* Begin ENTRIES PROVIDED *

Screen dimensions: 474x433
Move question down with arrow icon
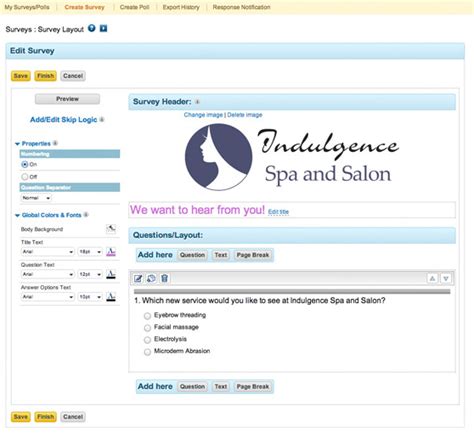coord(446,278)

* End ENTRIES PROVIDED *
* Begin ENTRIES PROVIDED *

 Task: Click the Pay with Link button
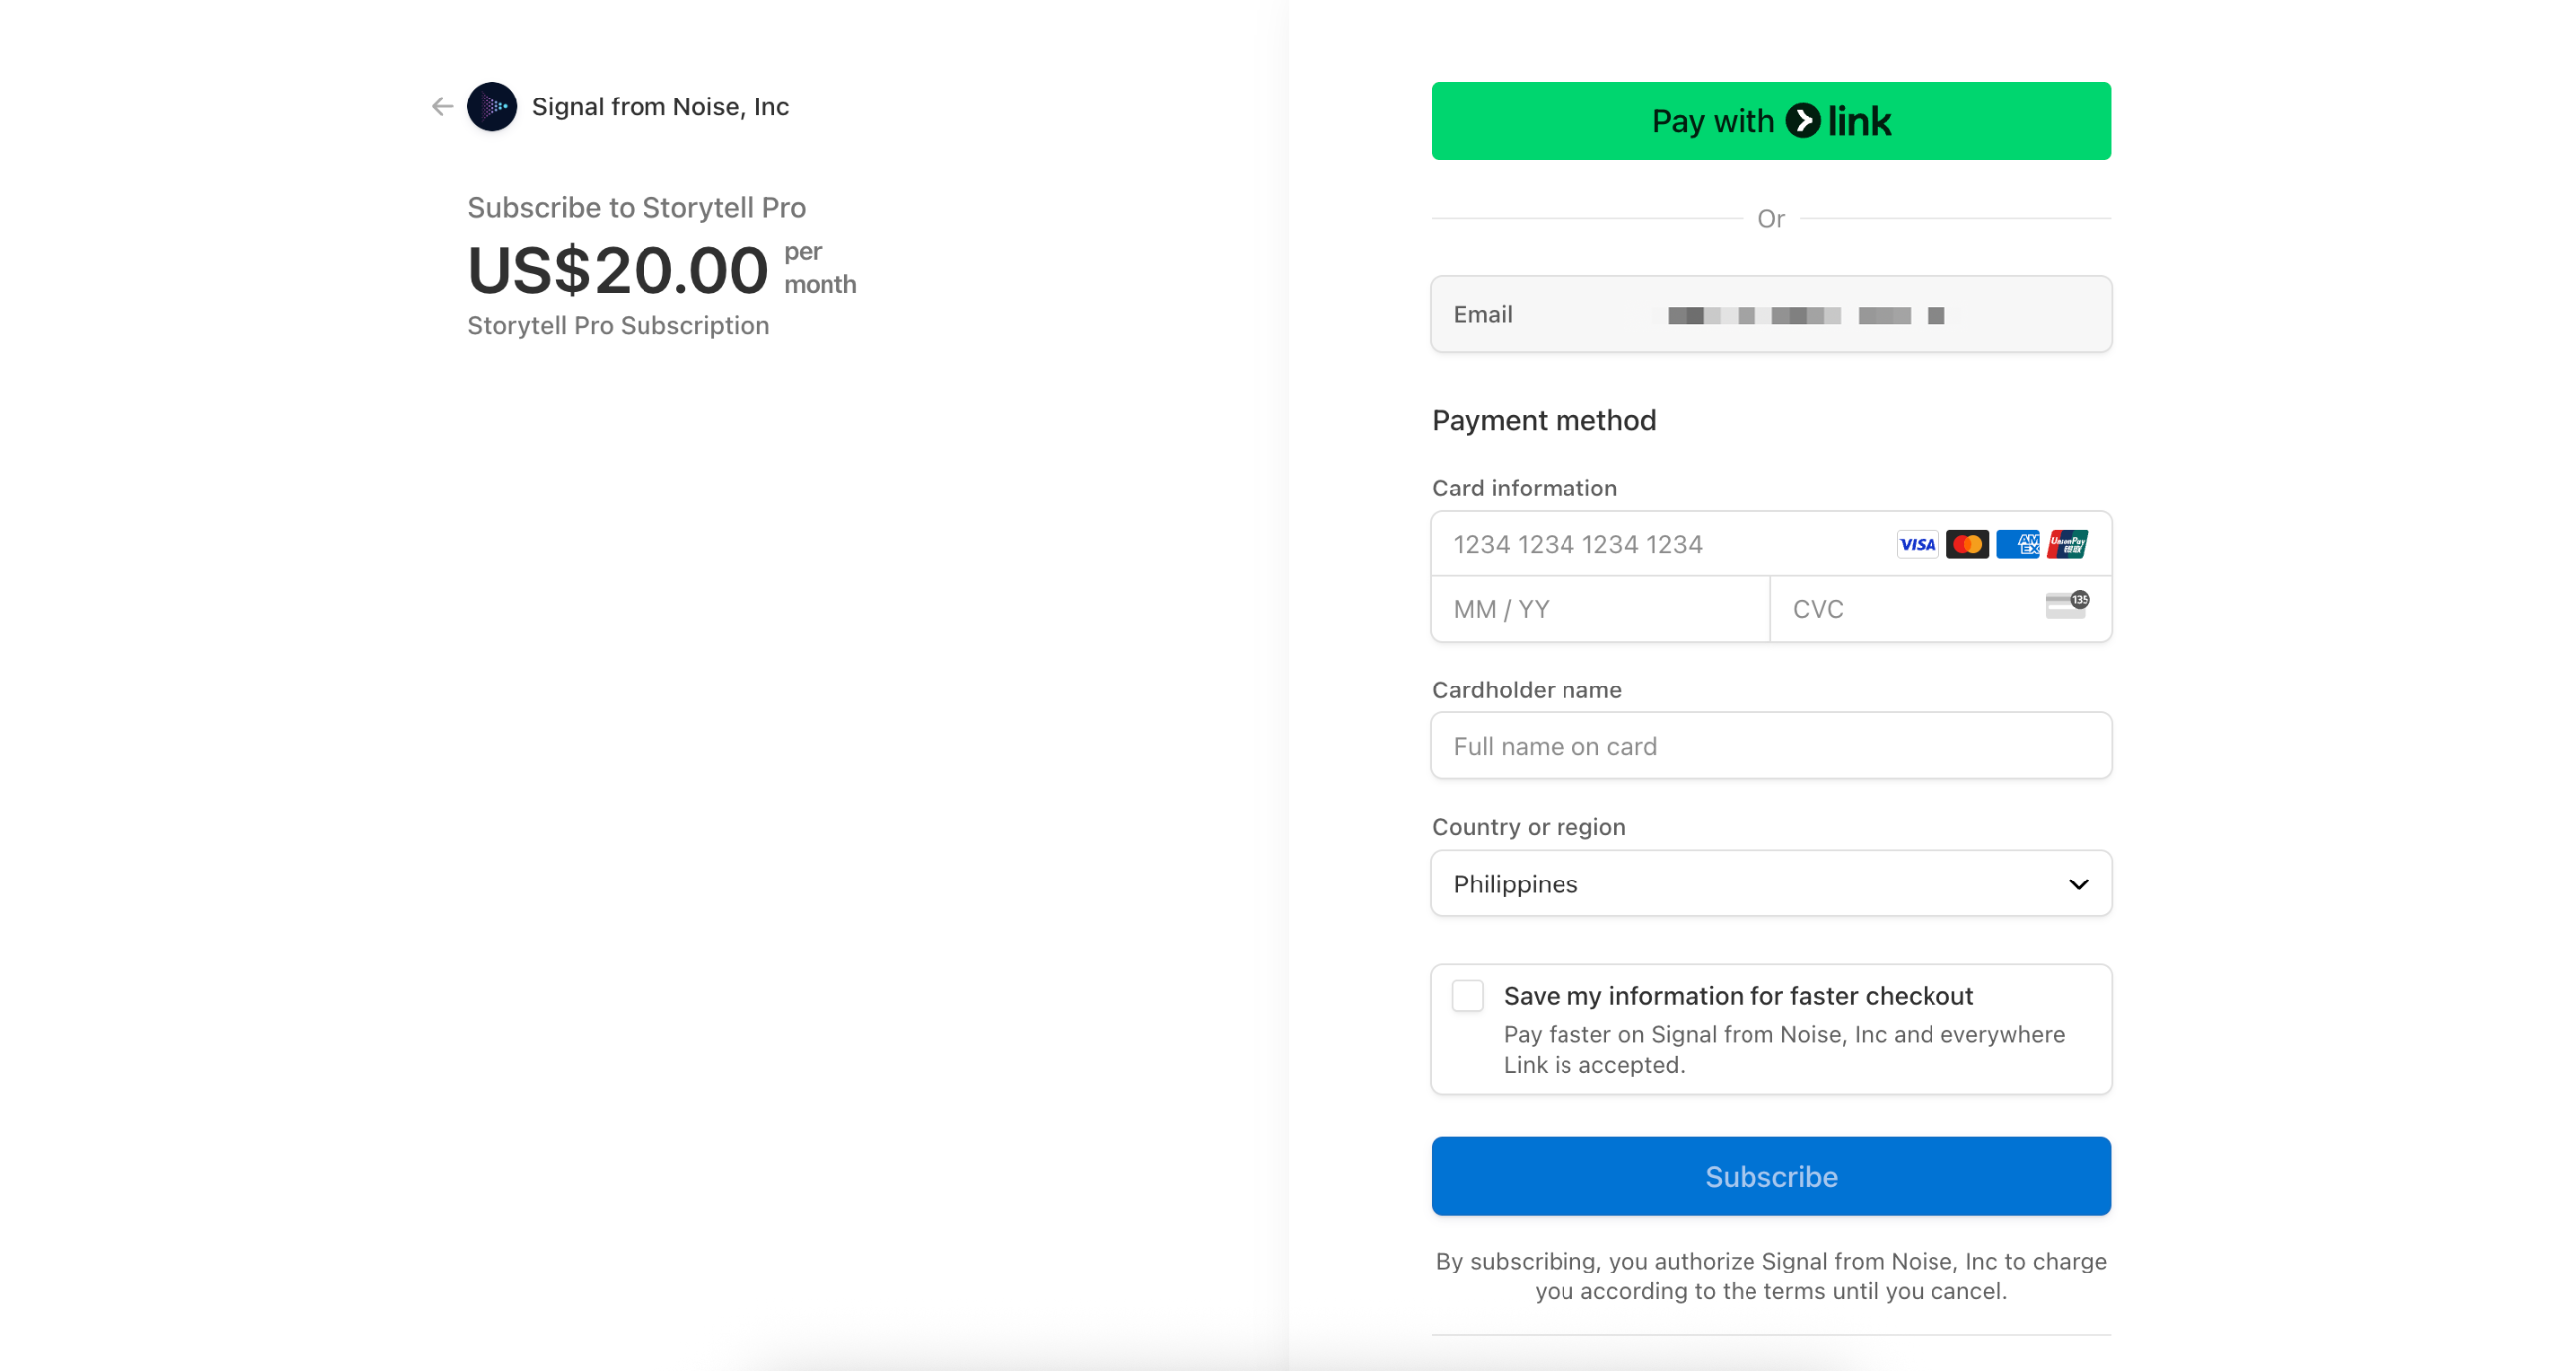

* End ENTRIES PROVIDED *
* Begin ENTRIES PROVIDED *

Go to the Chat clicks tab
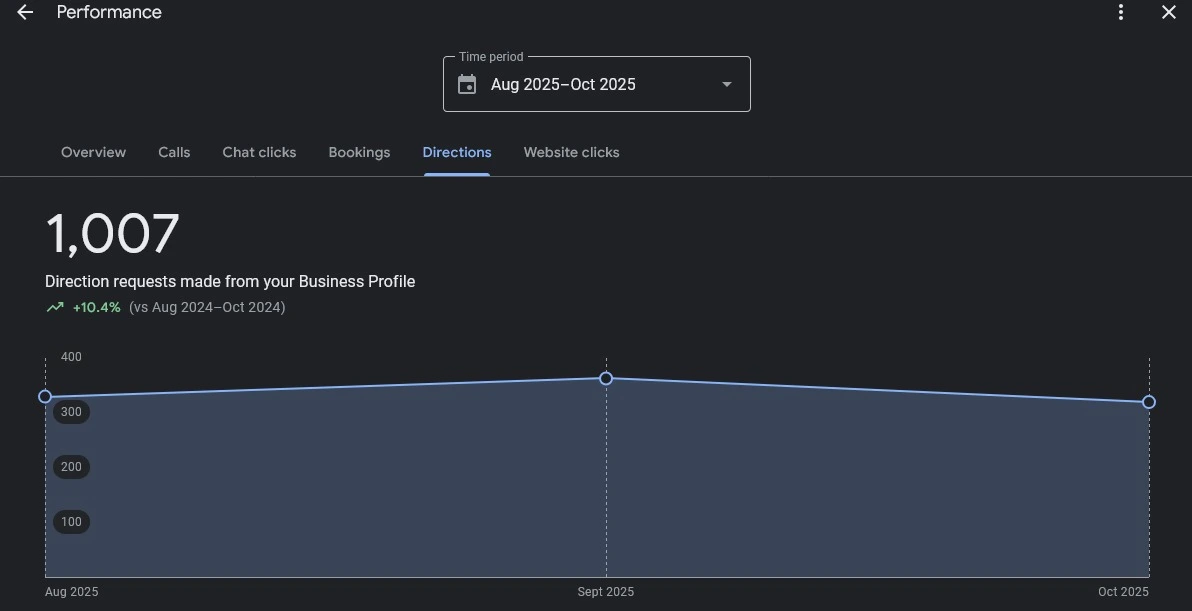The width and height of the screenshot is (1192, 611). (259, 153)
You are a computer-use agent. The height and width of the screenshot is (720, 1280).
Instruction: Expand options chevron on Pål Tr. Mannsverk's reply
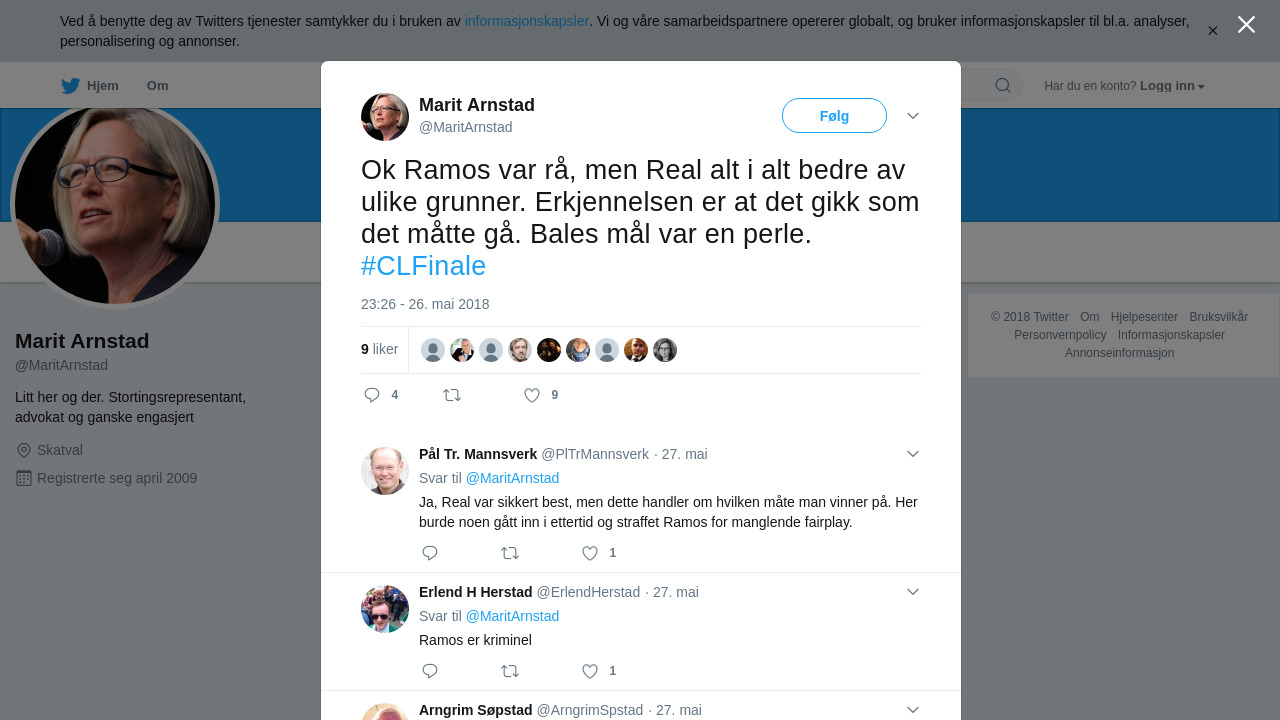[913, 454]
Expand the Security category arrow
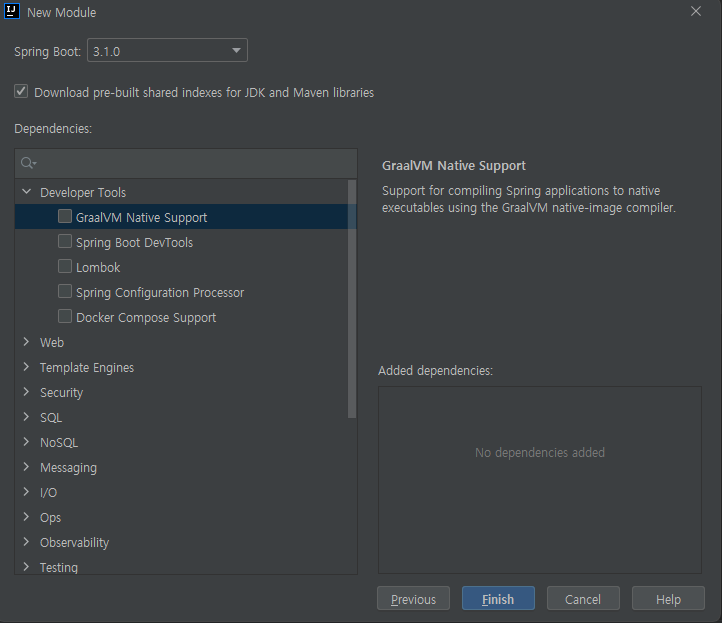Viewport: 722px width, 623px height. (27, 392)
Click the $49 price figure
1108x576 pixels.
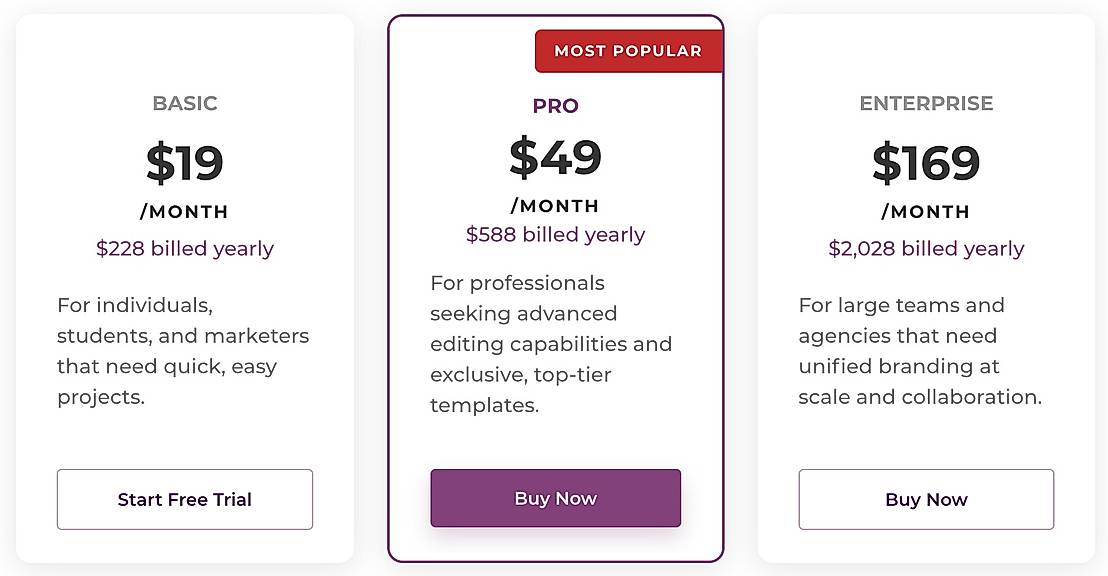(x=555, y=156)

* End ENTRIES PROVIDED *

=== WHAT TO WORK ON ===
Arrange the lines starting at the one containing "Screen dimensions: 474x433" and ending at the one containing "coord(446,278)" as a two-column CSV headed instruction and location. Give one row for each text and its answer, with every field in quotation marks and line breaks turned into spaces, and leave the pictures out.

=== EXPECTED ANSWER ===
instruction,location
"Screen dimensions: 474x433 Move question down with arrow icon","coord(446,278)"